Instructions for the task
Transcribe word for word the section of the records below that opens with the line containing "The image size is (1356, 1060)." and closes with the line containing "You are a computer-use agent. Viewport: 1236px"; drop every picture.

Extracted material
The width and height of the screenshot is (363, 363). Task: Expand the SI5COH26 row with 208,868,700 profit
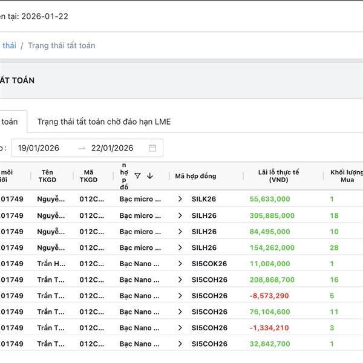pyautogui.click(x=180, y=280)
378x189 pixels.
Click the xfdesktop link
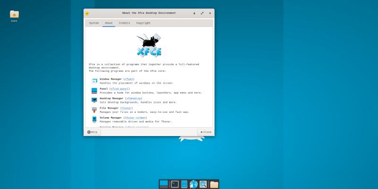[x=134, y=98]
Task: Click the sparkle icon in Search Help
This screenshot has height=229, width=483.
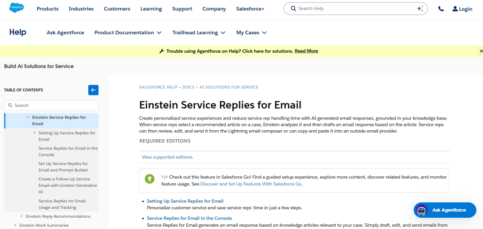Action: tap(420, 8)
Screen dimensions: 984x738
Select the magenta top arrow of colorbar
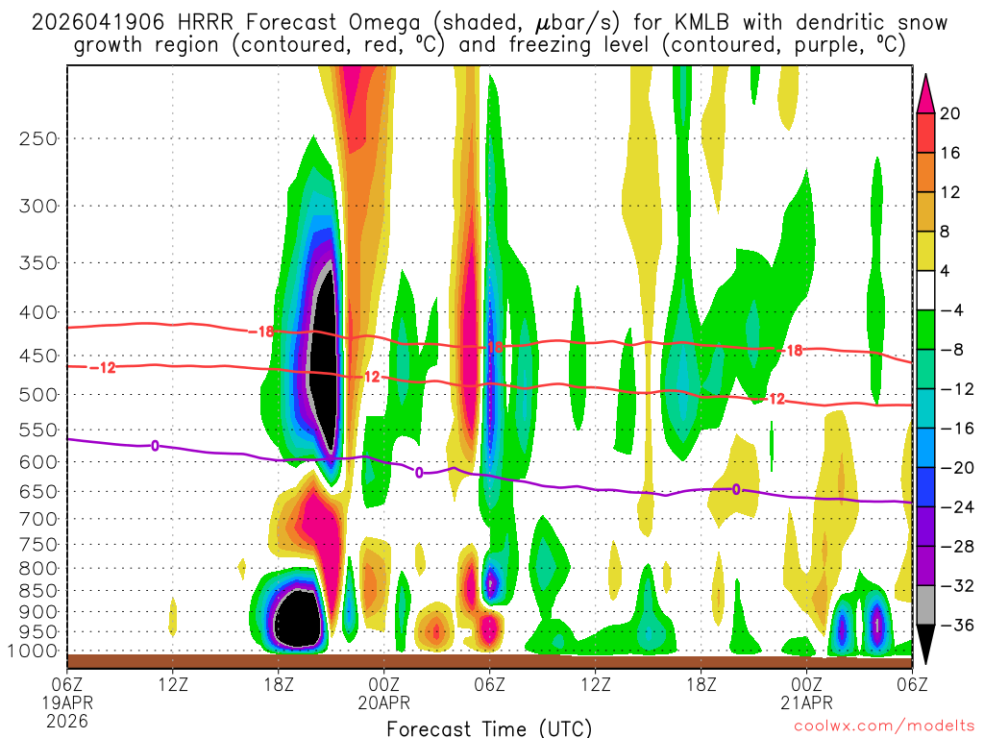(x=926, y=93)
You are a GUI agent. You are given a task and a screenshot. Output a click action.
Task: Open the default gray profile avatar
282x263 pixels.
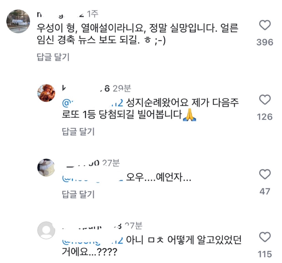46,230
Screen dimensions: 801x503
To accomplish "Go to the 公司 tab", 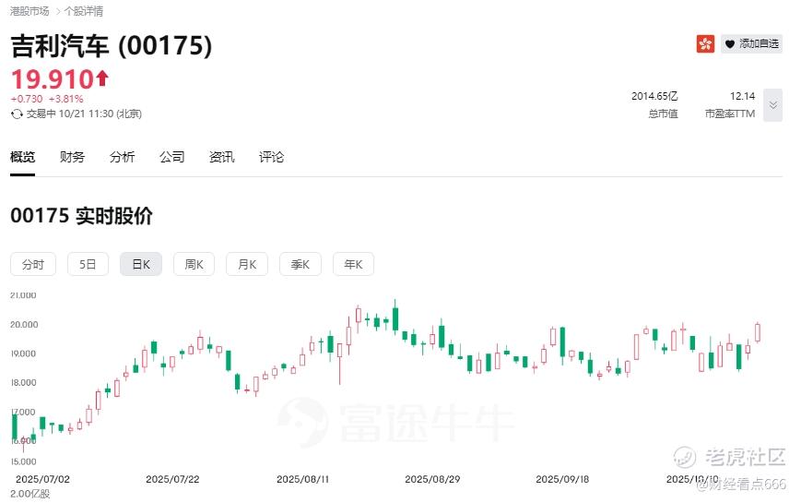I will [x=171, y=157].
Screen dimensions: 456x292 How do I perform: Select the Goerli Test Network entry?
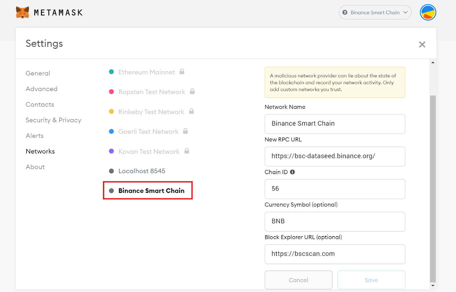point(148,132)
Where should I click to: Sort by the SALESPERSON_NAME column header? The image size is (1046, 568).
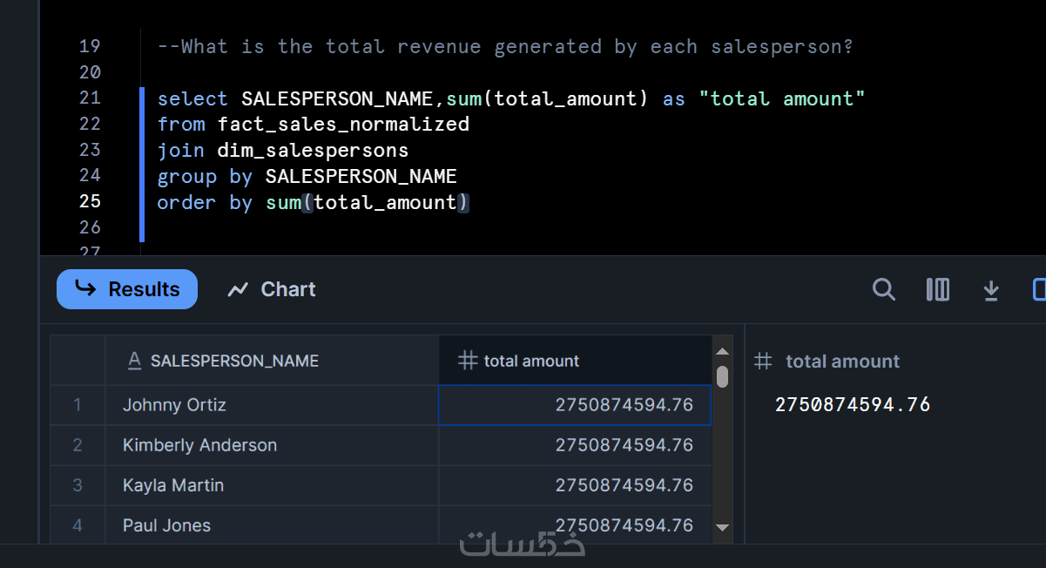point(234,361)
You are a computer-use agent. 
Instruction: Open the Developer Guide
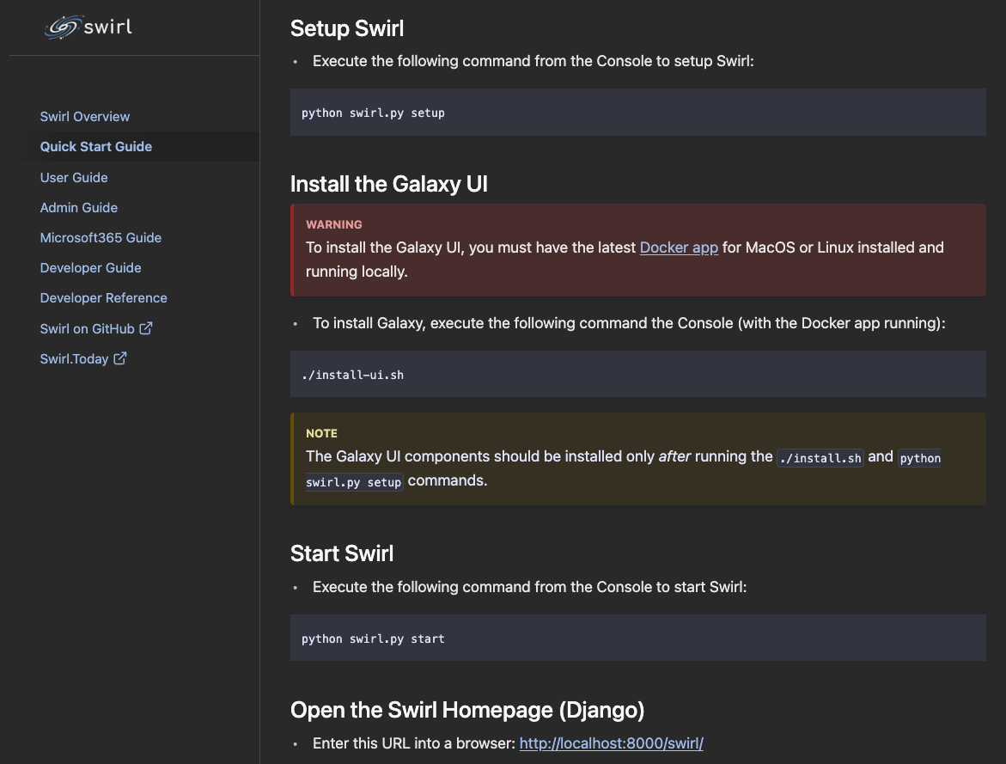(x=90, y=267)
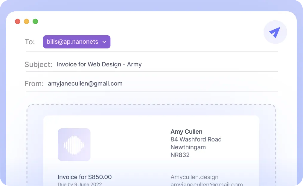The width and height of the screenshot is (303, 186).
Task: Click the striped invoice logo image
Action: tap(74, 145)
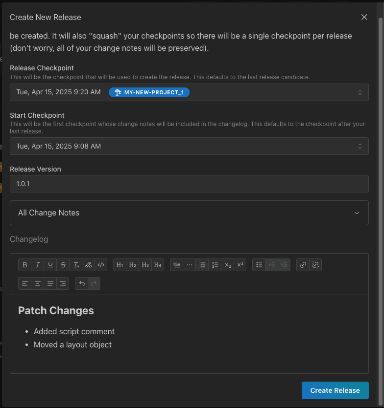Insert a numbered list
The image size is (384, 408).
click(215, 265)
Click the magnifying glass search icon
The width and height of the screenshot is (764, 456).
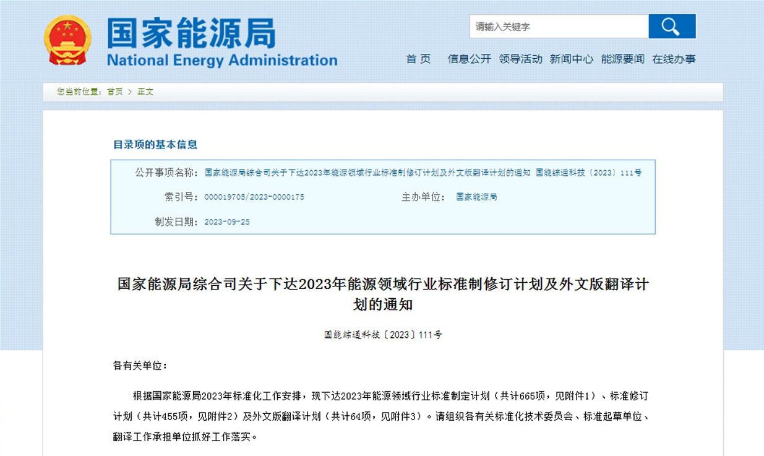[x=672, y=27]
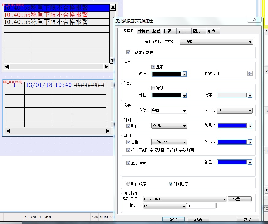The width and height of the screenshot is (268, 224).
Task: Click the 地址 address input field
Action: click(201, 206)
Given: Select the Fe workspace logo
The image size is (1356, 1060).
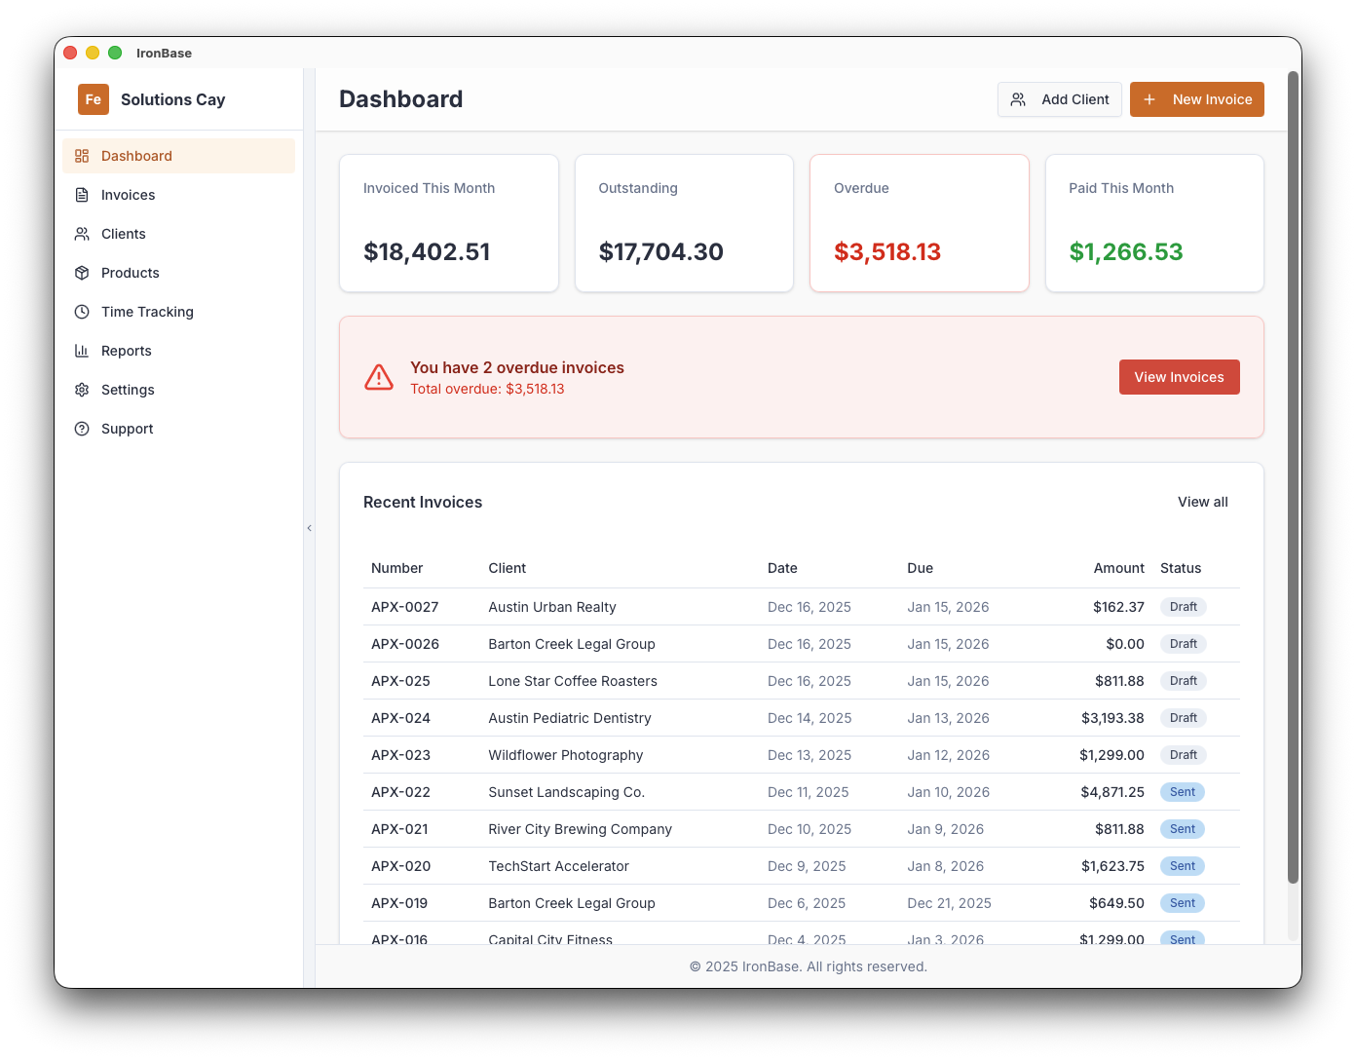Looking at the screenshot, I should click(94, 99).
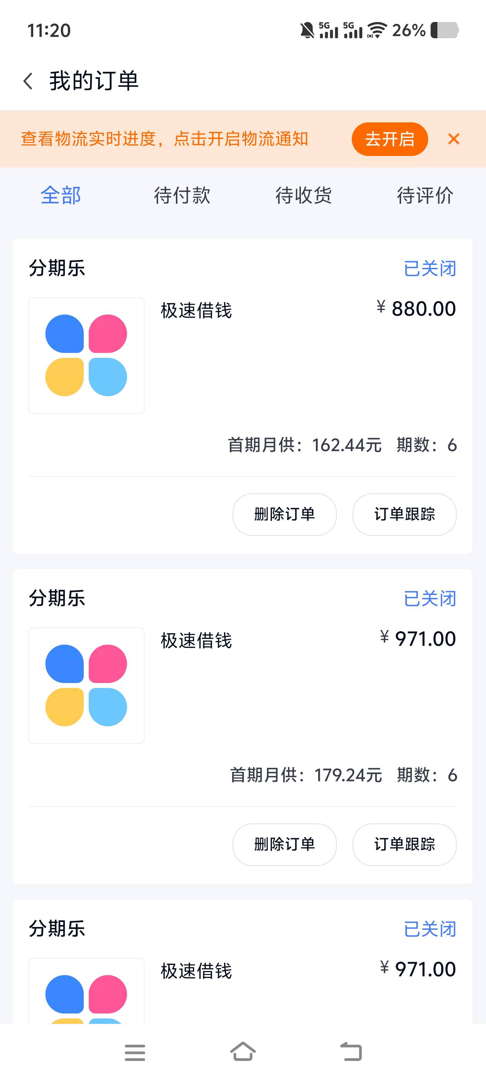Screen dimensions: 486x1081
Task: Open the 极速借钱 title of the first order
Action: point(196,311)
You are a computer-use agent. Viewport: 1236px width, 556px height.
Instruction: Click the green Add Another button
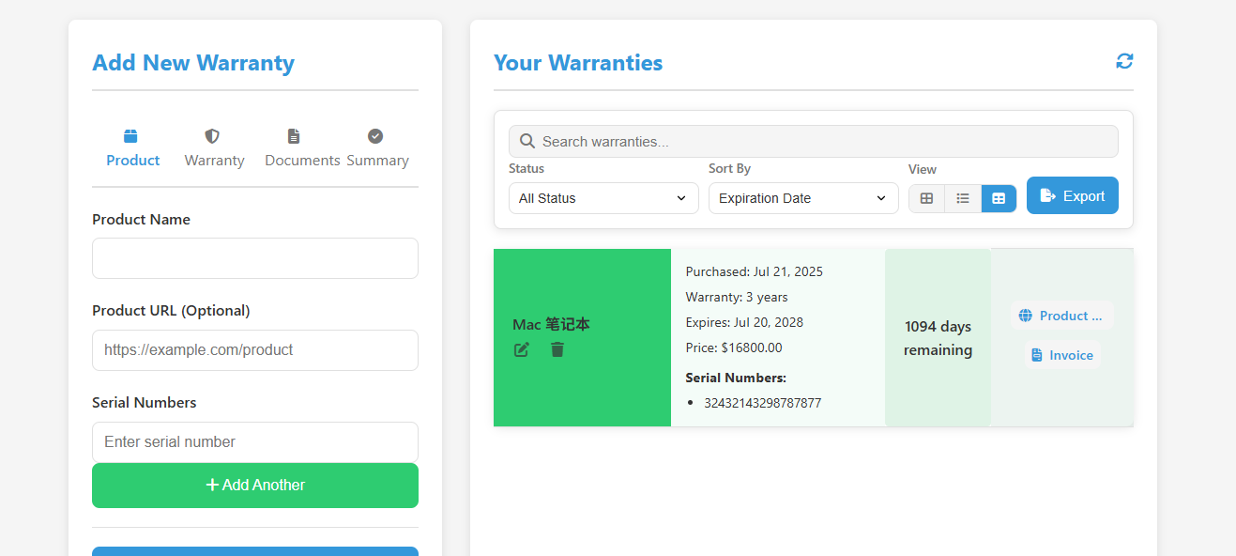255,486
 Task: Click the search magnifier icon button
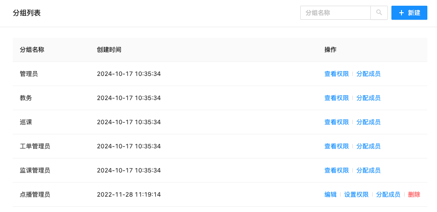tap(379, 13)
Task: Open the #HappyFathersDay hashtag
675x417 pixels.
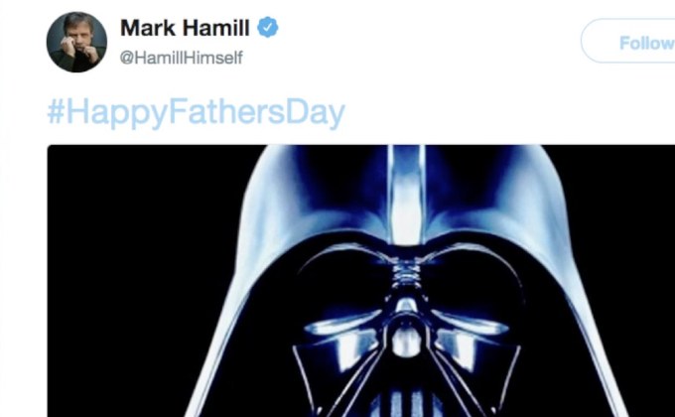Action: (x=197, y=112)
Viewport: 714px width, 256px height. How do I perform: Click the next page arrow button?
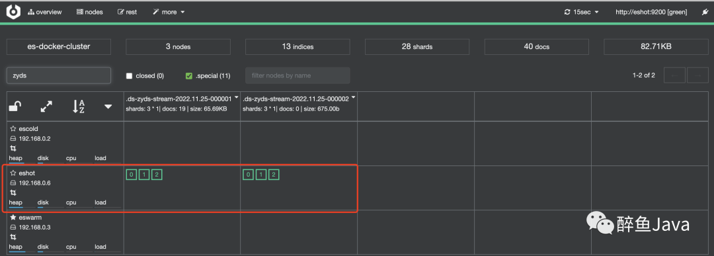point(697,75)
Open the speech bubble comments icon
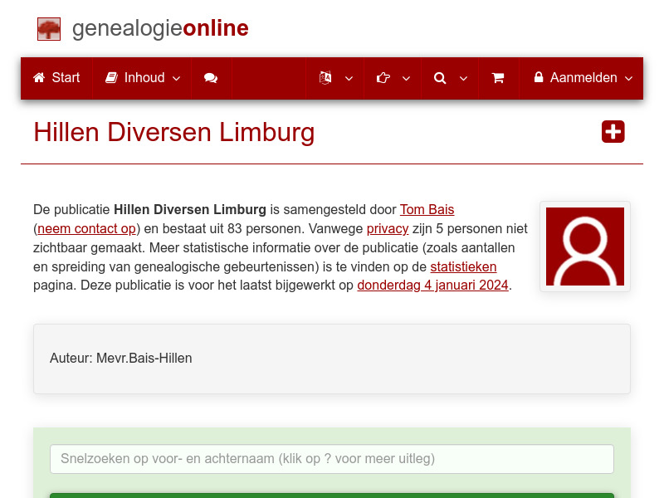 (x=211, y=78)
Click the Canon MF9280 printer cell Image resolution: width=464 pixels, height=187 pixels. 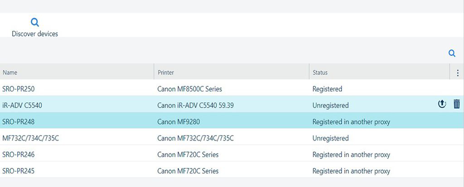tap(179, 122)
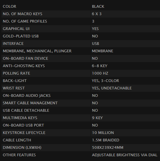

Completed task
The image size is (1356, 1060).
Looking at the screenshot, I should click(94, 99).
Screen dimensions: 486x1081
Task: Open the 极速借钱 title of the first order
Action: point(196,311)
You are a computer-use agent. Viewport: 1236px width, 556px height.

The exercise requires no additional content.